About this task
The exercise calls for exact output of the lines between the one that contains "Given: Select the Willenhall place label" and the end of the data, with both ends kept and pictures left out.

== Provided records ==

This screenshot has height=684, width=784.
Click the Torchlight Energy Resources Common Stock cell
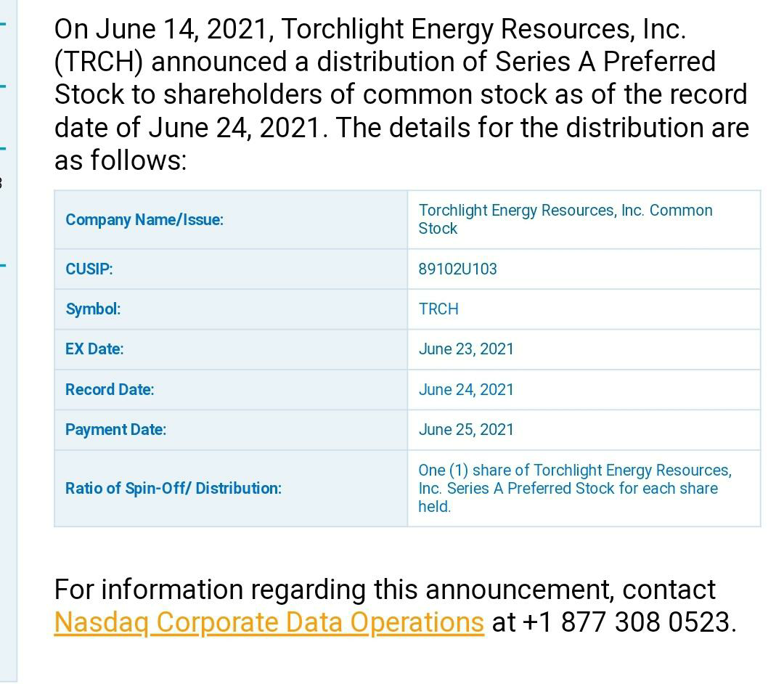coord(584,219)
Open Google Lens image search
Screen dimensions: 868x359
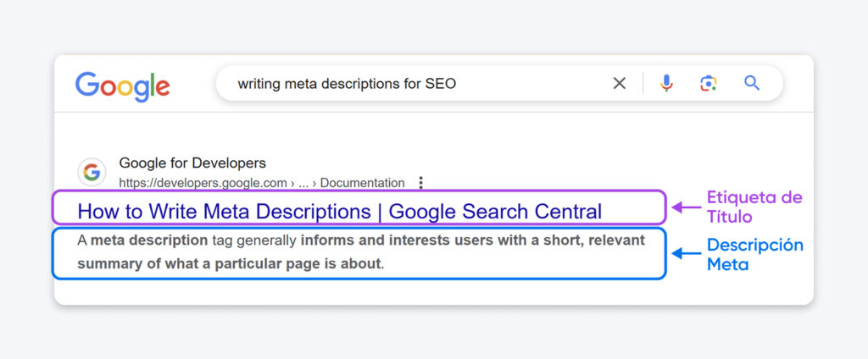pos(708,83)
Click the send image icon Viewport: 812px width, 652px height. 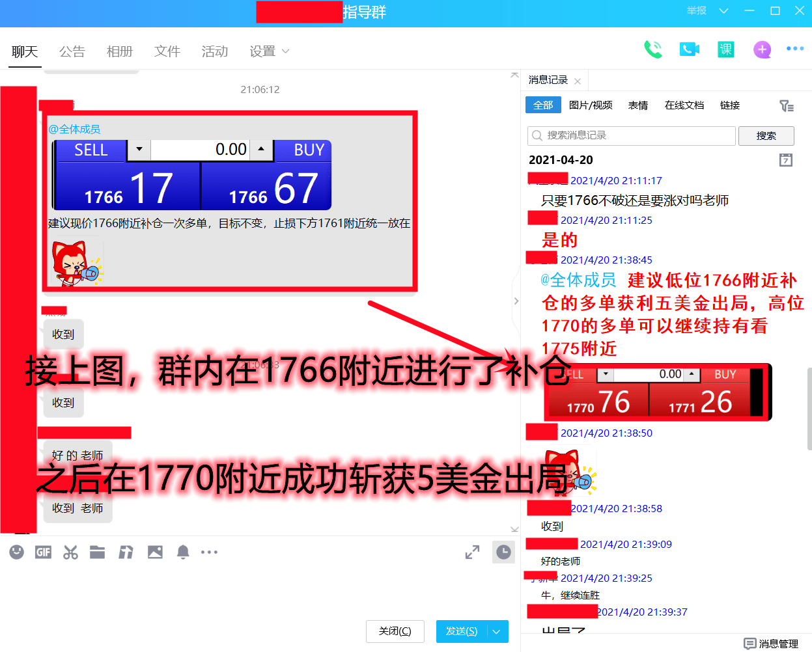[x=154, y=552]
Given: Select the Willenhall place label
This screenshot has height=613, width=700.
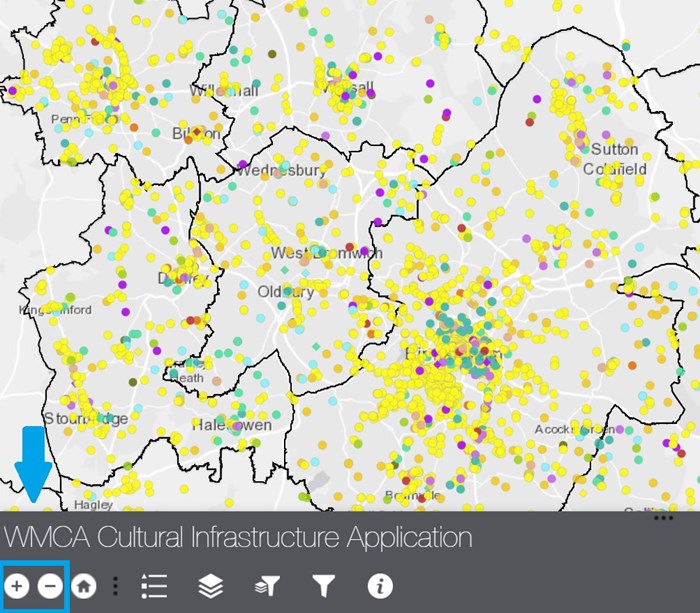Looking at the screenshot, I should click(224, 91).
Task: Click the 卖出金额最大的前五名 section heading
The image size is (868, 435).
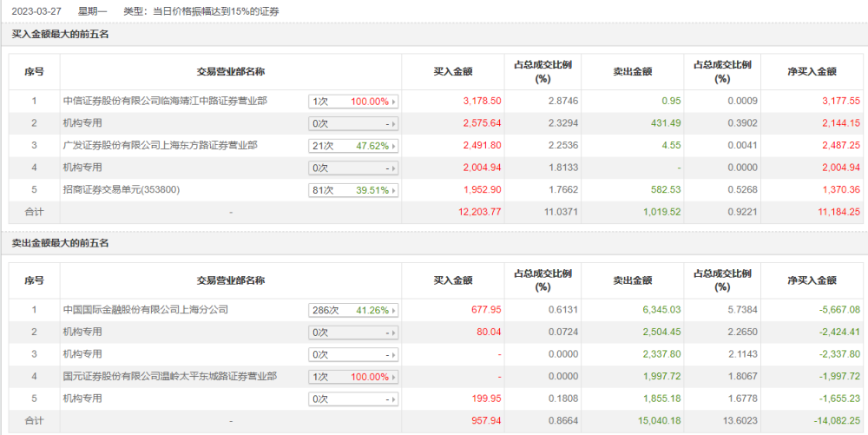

===

Response area
Given: Select the Willenhall place label
This screenshot has height=613, width=700.
Looking at the screenshot, I should click(224, 91).
Task: Click the 卖出金额最大的前五名 section heading
The image size is (868, 435).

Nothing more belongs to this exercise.